━━ QUOTED PASSAGE ━━

Ashley Zukerman (born 30 December 1983) is an Australian-American actor known for playing Dr. Charlie Isaacs on WGN America's Manhattan, Senior Constable Michael Sandrelli in Australian drama series Rush, and Jesse Banks in the Australian political thriller The Code, for which he received an AACTA Award for Best Lead Actor in a Television Drama in 2014. He also played a recurring role in Succession. In 2021, he portrayed Robert Langdon in the TV series adaptation of Dan Brown's The Lost Symbol.

Early life
Zukerman was born in Santa Monica, California, the son of Ingrid and Moshe Zukerman, and moved to Melbourne with his family when he was two years old. His family is Jewish; his father is from Israel and his mother is from Peru. His parents spoke Hebrew during his childhood. He is the older brother of Science Vs. podcaster Wendy Zukerman. Zukerman attended Wesley College at the Glen Waverley campus and began a degree in Science and Engineering at Monash University before being accepted into the Victorian College of the Arts.

Career
Graduating from the VCA in 2006, he began his professional career in the theatre. He had a critically acclaimed role in The History Boys, directed by Peter Evans for the Melbourne Theatre Company. He then appeared in HBO's war miniseries The Pacific, which premiered 14 March 2010 and also in Lowdown created by Adam Zwar and Amanda Brotchie. His Australian break came when he played Constable Michael Sandrelli on the series Rush for which he was nominated for a Logie award in the Most Outstanding New Talent category. In 2011, after his time on Rush, Zukerman joined the cast of the short-lived Steven Spielberg–produced sci-fi television series Terra Nova.

Zukerman then returned to the theatre working with director Eamon Flack at the Belvoir Theatre Company in As You Like It playing Orlando, and then two years later in Angels in America playing Joe Pitt. Angels in America won Best Play at the 2014 Helpmann Awards.

He played socially dysfunctional genius hacker Jesse Banks opposite Dan Spielman in the Australian political thriller The Code created by Shelley Birse. The show received huge national and international acclaim and 10 AACTA Award nominations, out of which it won six including Best Lead Actor in a Television Drama for Zukerman.

━━━

:: WRITTEN INSTRUCTION A ::
According to the Ashley Zukerman biography, in which city was he born?
The biography above and the records that follow are unrelated.

━━ MATERIAL FOR THE TASK ━━

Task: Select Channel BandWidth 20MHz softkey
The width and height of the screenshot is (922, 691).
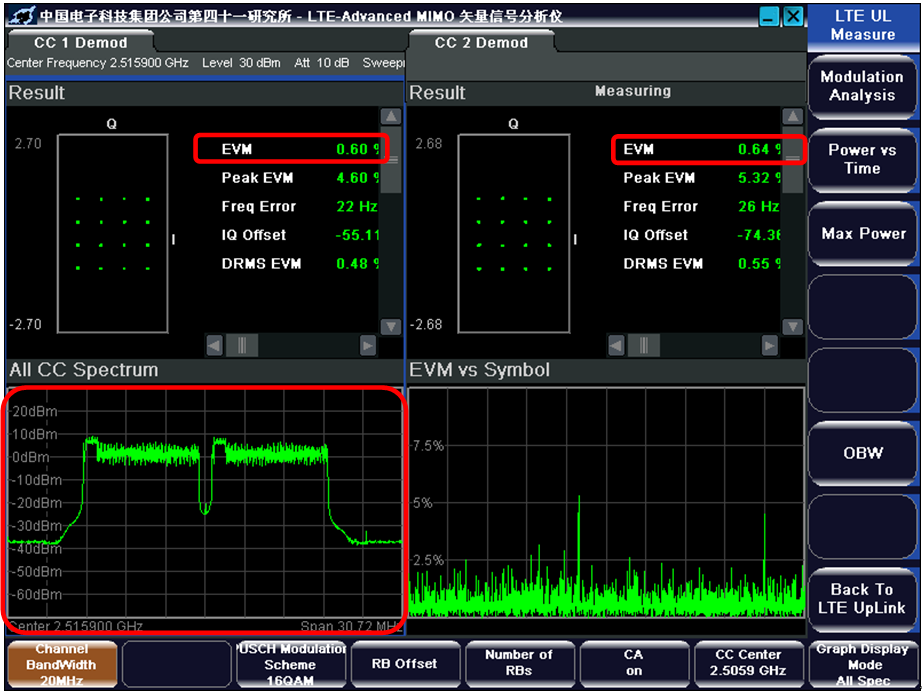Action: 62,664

━━━
━━ MATERIAL FOR THE TASK ━━

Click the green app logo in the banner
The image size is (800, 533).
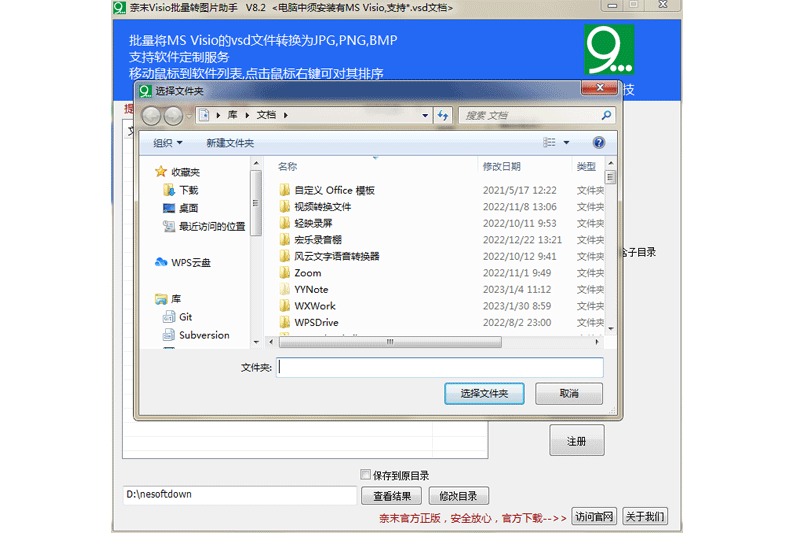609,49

━━━

:: WRITTEN INSTRUCTION B ::
Express the lines of the records as a Markdown table with the columns Row and Line, one numbered row per line, skipping blank lines. Start at the line containing "Task: Select Channel BandWidth 20MHz softkey" and end at the line containing "Action: 62,664", and leave the pictures out.

:: WORKED ANSWER A ::
Santa Monica, California.

:: WORKED ANSWER B ::
| Row | Line |
|---|---|
| 1 | Task: Select Channel BandWidth 20MHz softkey |
| 2 | The width and height of the screenshot is (922, 691). |
| 3 | Action: 62,664 |